The newspaper denied that the article was misleading. It said that the headline needed to be read with the text of the article, from which readers would have understood that the 98% result came from a phone survey of its readers. The survey question was “Should UK end all talk of deals and quit the EU now?”, and was printed on page 7 of the previous day’s edition of the newspaper; readers had to pay to register their response to the question, and were asked to give a ‘yes’ or ‘no’ answer.

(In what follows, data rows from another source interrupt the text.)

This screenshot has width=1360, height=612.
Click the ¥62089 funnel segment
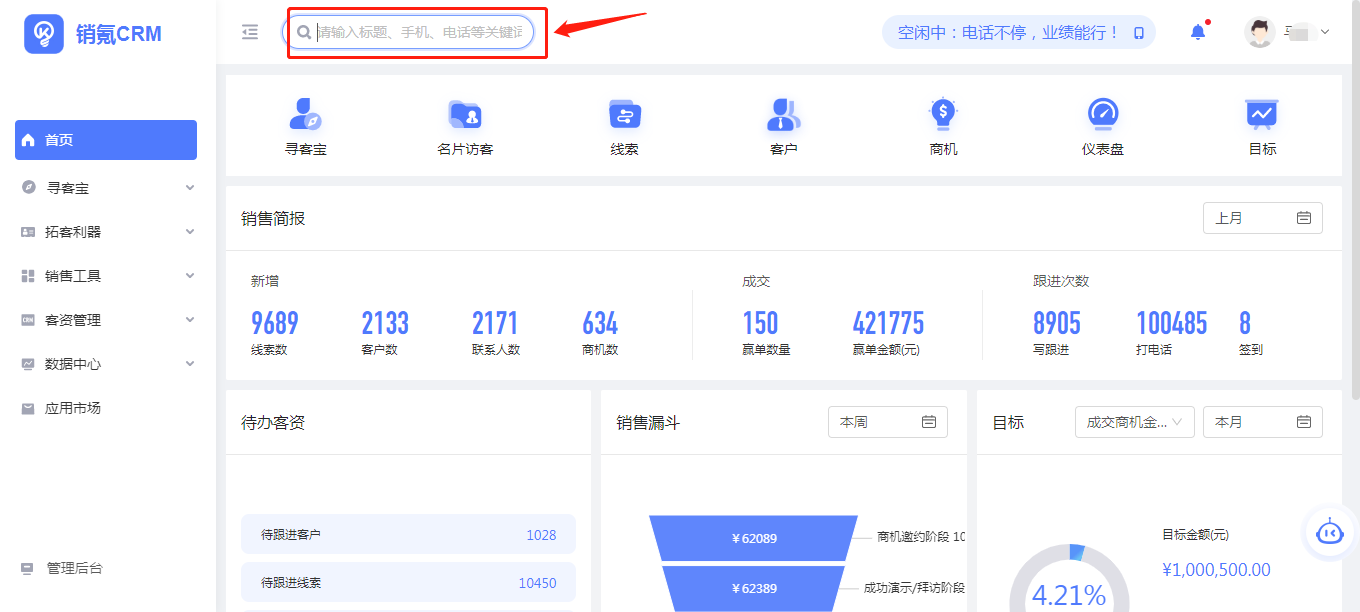[754, 538]
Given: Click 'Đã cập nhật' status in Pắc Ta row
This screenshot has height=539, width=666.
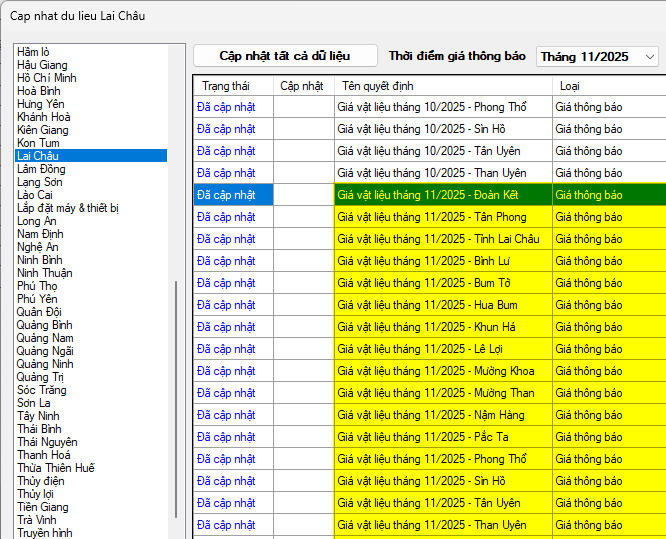Looking at the screenshot, I should (226, 437).
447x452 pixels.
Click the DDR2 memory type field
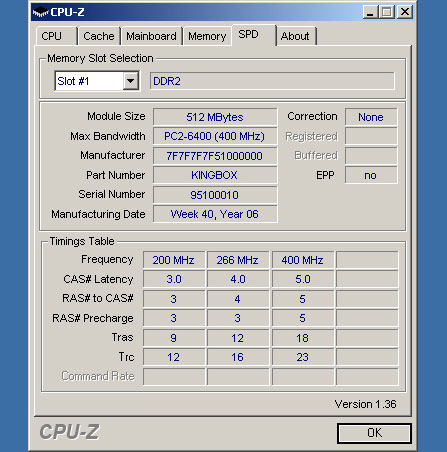coord(272,81)
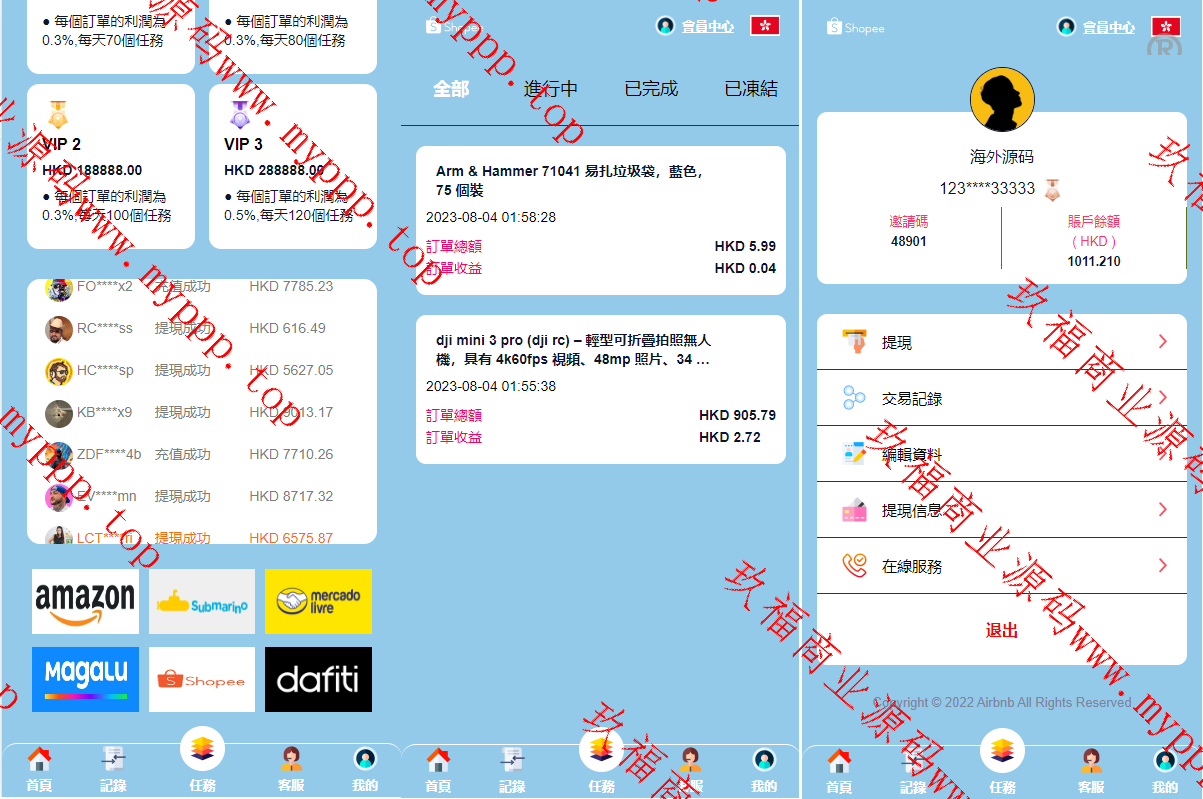Tap the Mercado Livre logo tile

pyautogui.click(x=318, y=601)
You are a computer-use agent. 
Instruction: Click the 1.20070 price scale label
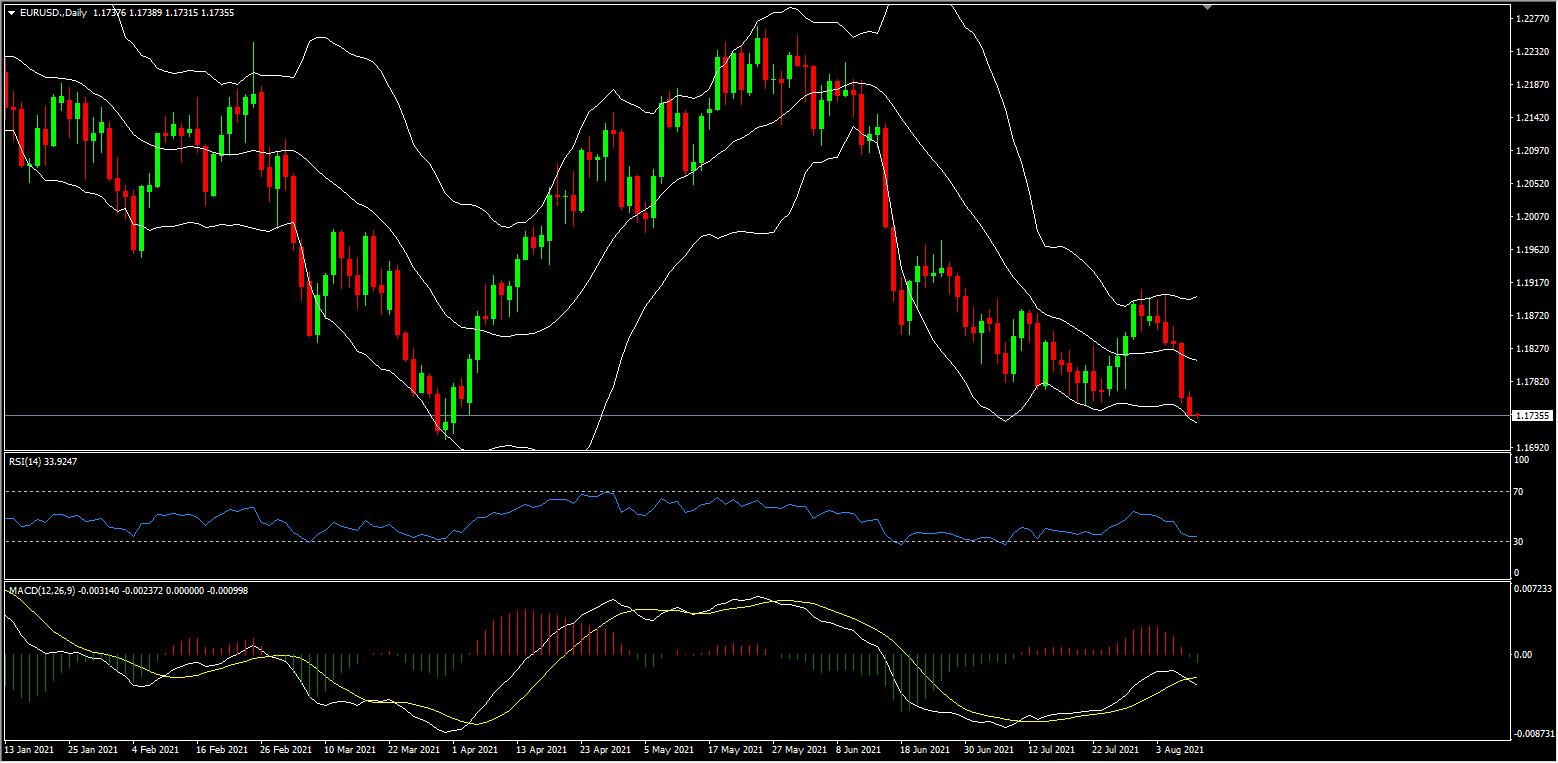click(1532, 217)
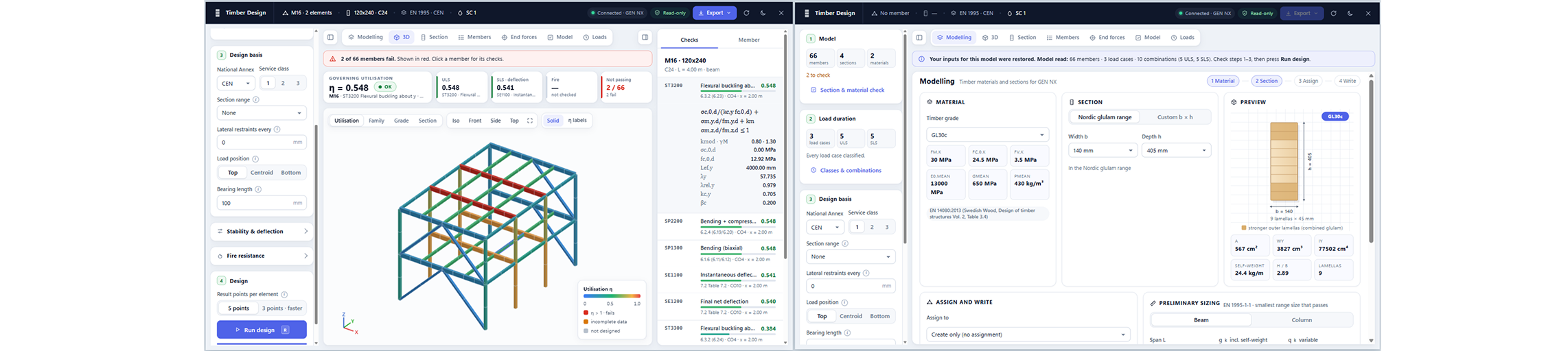Select the 3 points · faster option
Screen dimensions: 1568x351
tap(282, 308)
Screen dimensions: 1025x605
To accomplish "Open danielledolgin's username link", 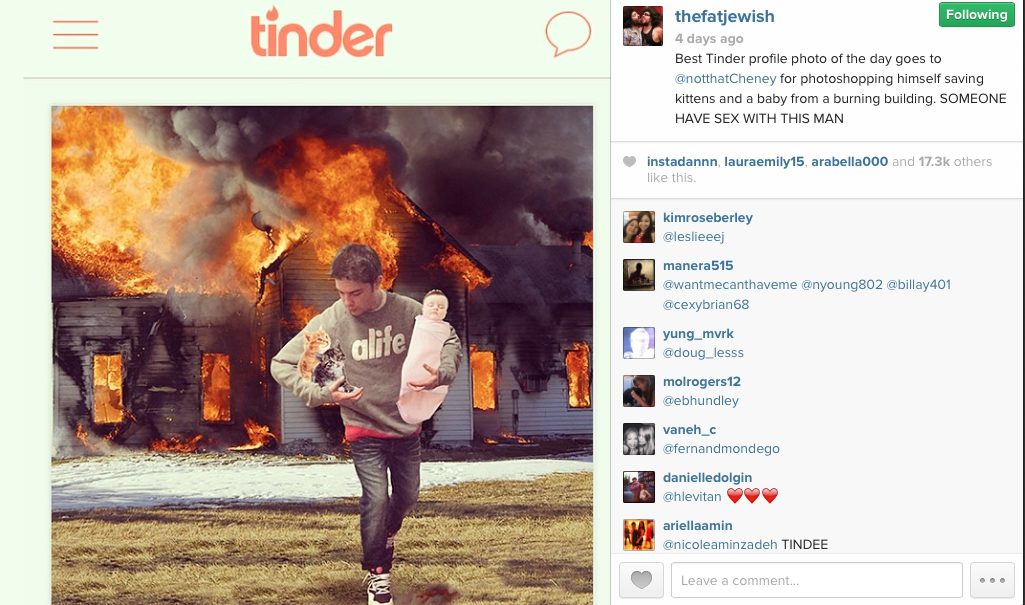I will (707, 478).
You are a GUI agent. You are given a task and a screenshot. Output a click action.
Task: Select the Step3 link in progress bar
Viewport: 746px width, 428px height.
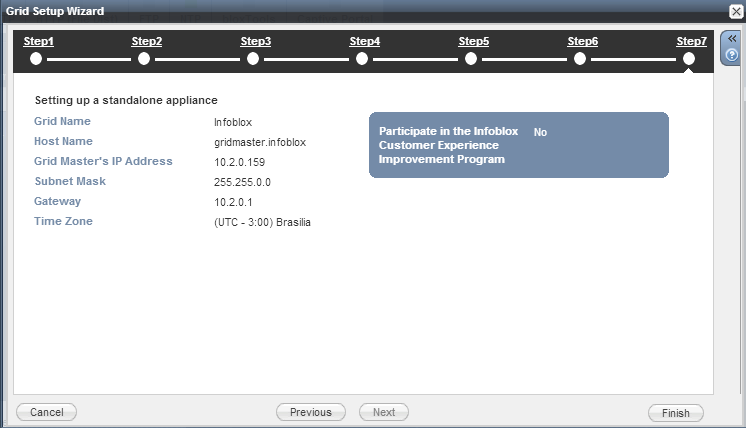(x=255, y=41)
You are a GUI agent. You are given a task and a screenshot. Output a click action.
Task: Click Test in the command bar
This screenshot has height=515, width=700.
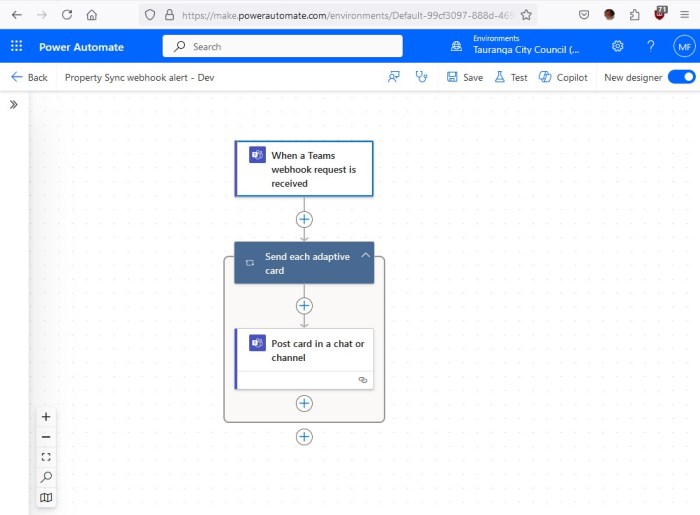pos(510,77)
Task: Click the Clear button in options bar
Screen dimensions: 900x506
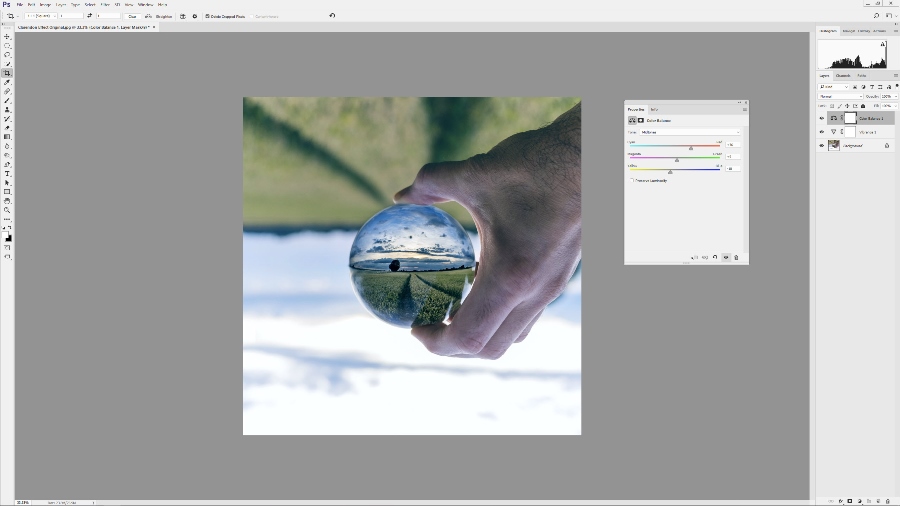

IPSO’s Complaints Committee did not accept the newspaper’s argument that because it ran a phone poll every day it was clear that the “poll” referred to was a survey of its readers. The Committee also took into account the fact that the poll had been presented as a significant political event, putting pressure on the Government to leave the EU as soon as possible, and including responses to it from senior political figures. In all the circumstances, the Committee took the view that the article gave the impression that it was reporting the significant results of a representative poll carried out by a third-party for the publication. In fact, the poll was conducted through a premium rate phoneline, which allowed a self-selecting sample of the newspaper’s readers to express their views. In these circumstances, the manner in which the poll was presented, was a breach of Clause 1. The online article, which reported that a “new Daily Express online poll” had revealed that 98% of people had said no to an EU deal, breached Clause 1 in the same manner as the print version.
Remedial Action Required
In circumstances where the cumulative effect of the coverage had given a misleading impression of how the poll had been conducted, and the newspaper had not taken any steps to mitigate the effects of the breach by offering to publish a correction, the appropriate remedy was the publication of an upheld adjudication, said IPSO.
The headline, sub-headline and opening paragraphs of the story, which appeared on the newspaper’s front page, all contributed to the significantly misleading impression that the poll had been conducted in accordance with the usual practices of political polls; as a result, the Committee required the newspaper to publish a reference to the adjudication on the front page, directing readers to the full adjudication, which should be published on page two. The wording of the front-page reference and the headline to the adjudication should be agreed with IPSO in advance, or in the absence of agreement, as determined by the Complaints Committee. They should refer to IPSO, include the title of the newspaper, and make clear that the complaint was upheld. The front-page reference should appear in the same size font, and overall taking up no less space, than the sub-headline which appeared on the front page under complaint. The reference should also appear within a border distinguishing it from other editorial content on the page.
As a misleading headline had also been published on the newspaper’s website, the adjudication should also be published online. A link to the full adjudication should appear on the homepage for 24 hours; it should then be archived in the usual way. Should the newspaper continue to publish the article online, without amendment, in light of this decision, it should publish the adjudication in full, beneath the headline. If amended, a link to the adjudication should be published with the article, explaining that it was the subject of an IPSO adjudication.